─── Dataset extract

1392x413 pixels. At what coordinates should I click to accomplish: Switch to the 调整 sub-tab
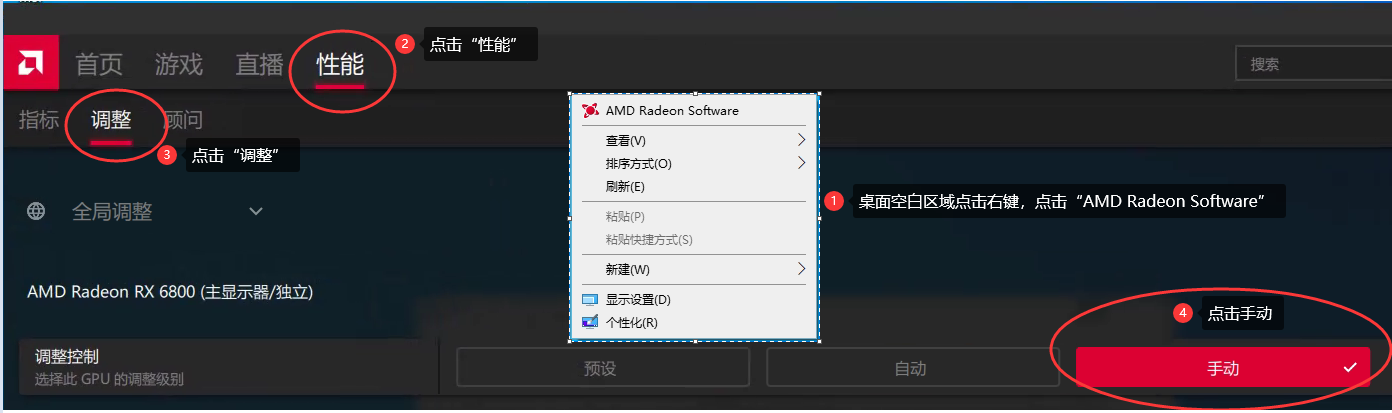tap(111, 120)
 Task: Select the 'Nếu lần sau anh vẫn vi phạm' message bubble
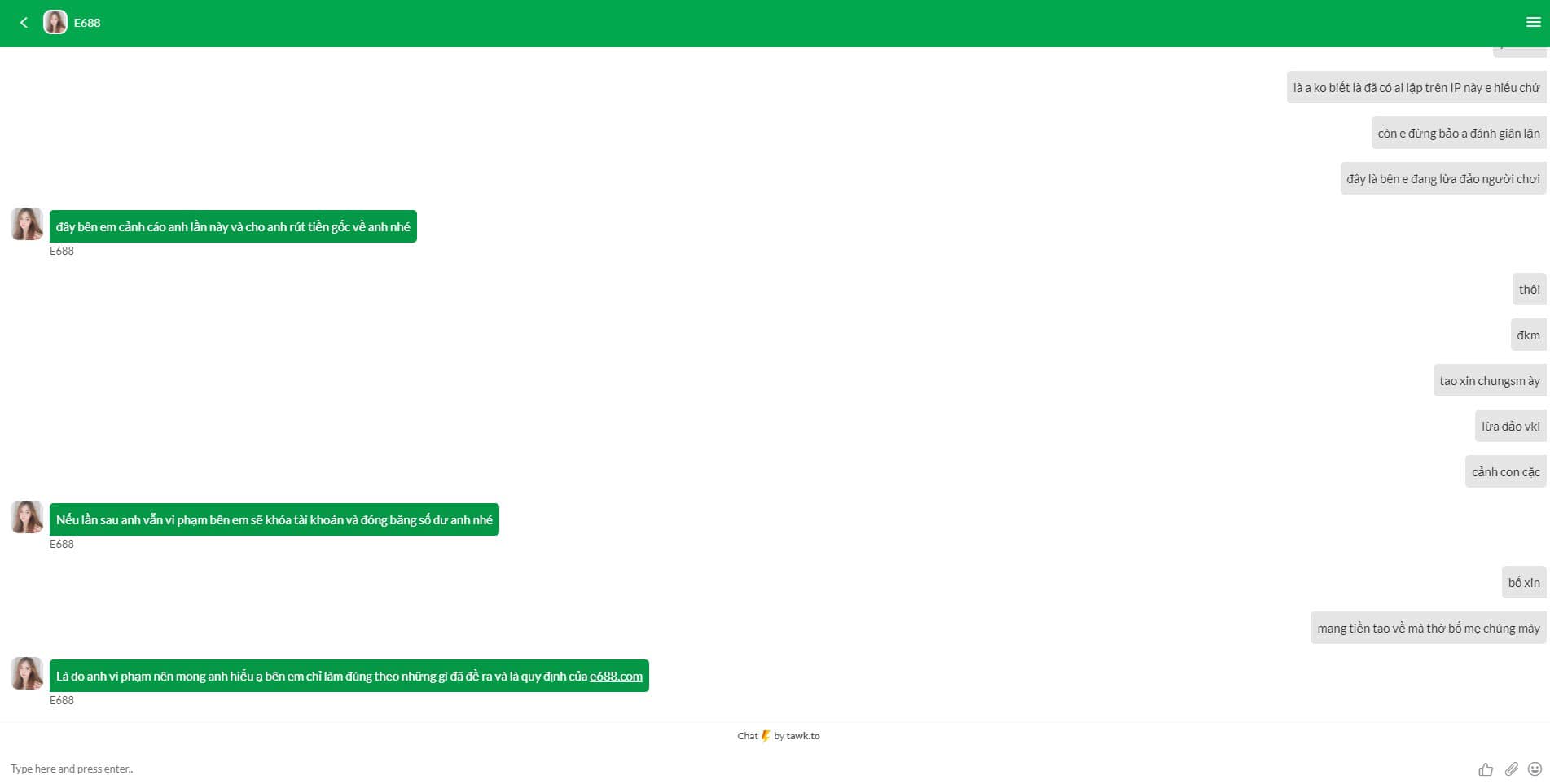pyautogui.click(x=274, y=519)
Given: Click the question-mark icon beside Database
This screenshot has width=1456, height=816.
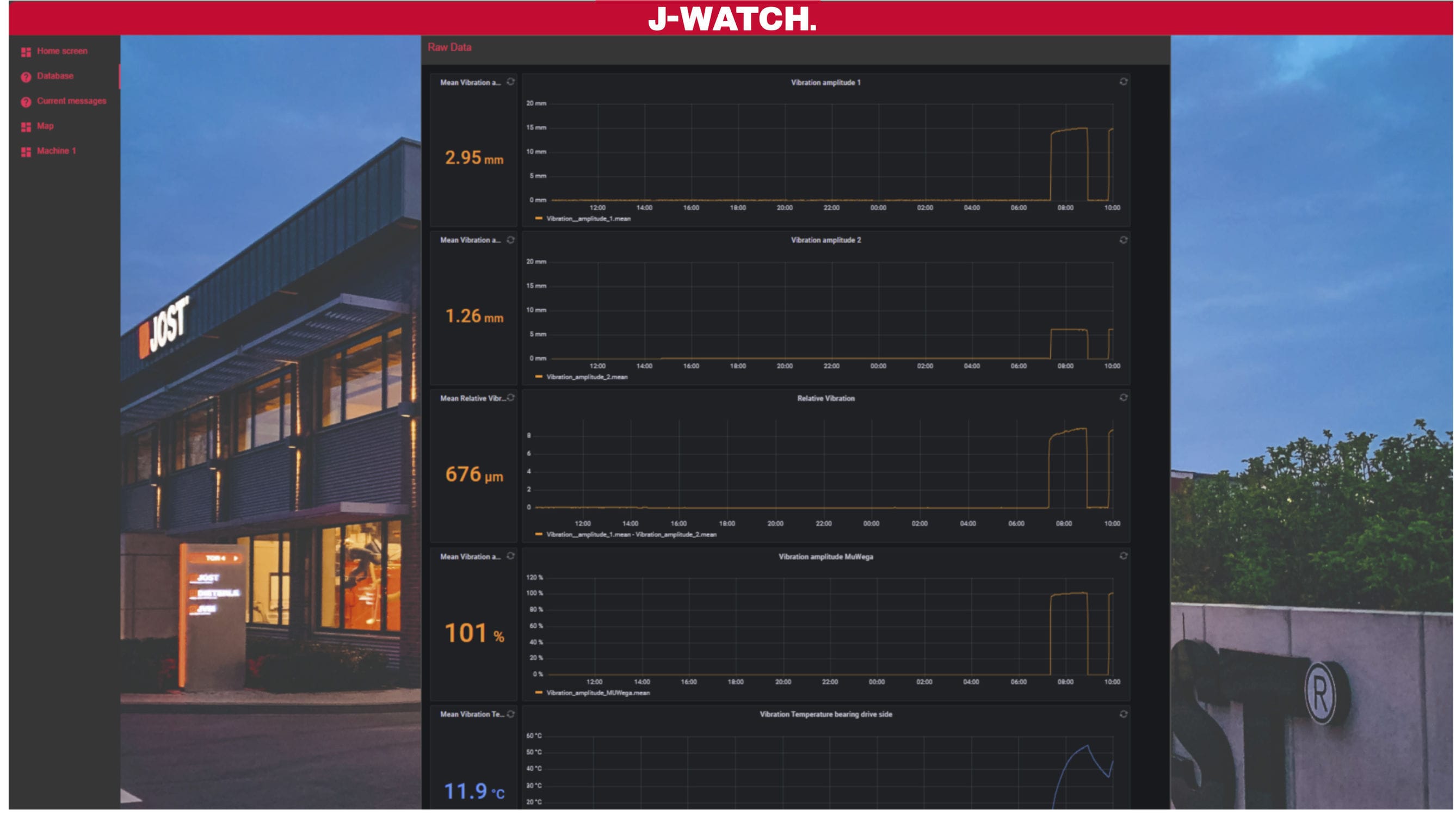Looking at the screenshot, I should [25, 75].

──────

Work instructions — Retype all of the material above word for word, leaving out the pictures.

Exercise output —
1392x413 pixels. At what coordinates should I click to accomplish: Switch to the 调整 sub-tab
tap(111, 120)
 Task: Select the 'Nếu lần sau anh vẫn vi phạm' message bubble
pyautogui.click(x=274, y=519)
Given: Click the question-mark icon beside Database
This screenshot has width=1456, height=816.
Looking at the screenshot, I should [25, 75].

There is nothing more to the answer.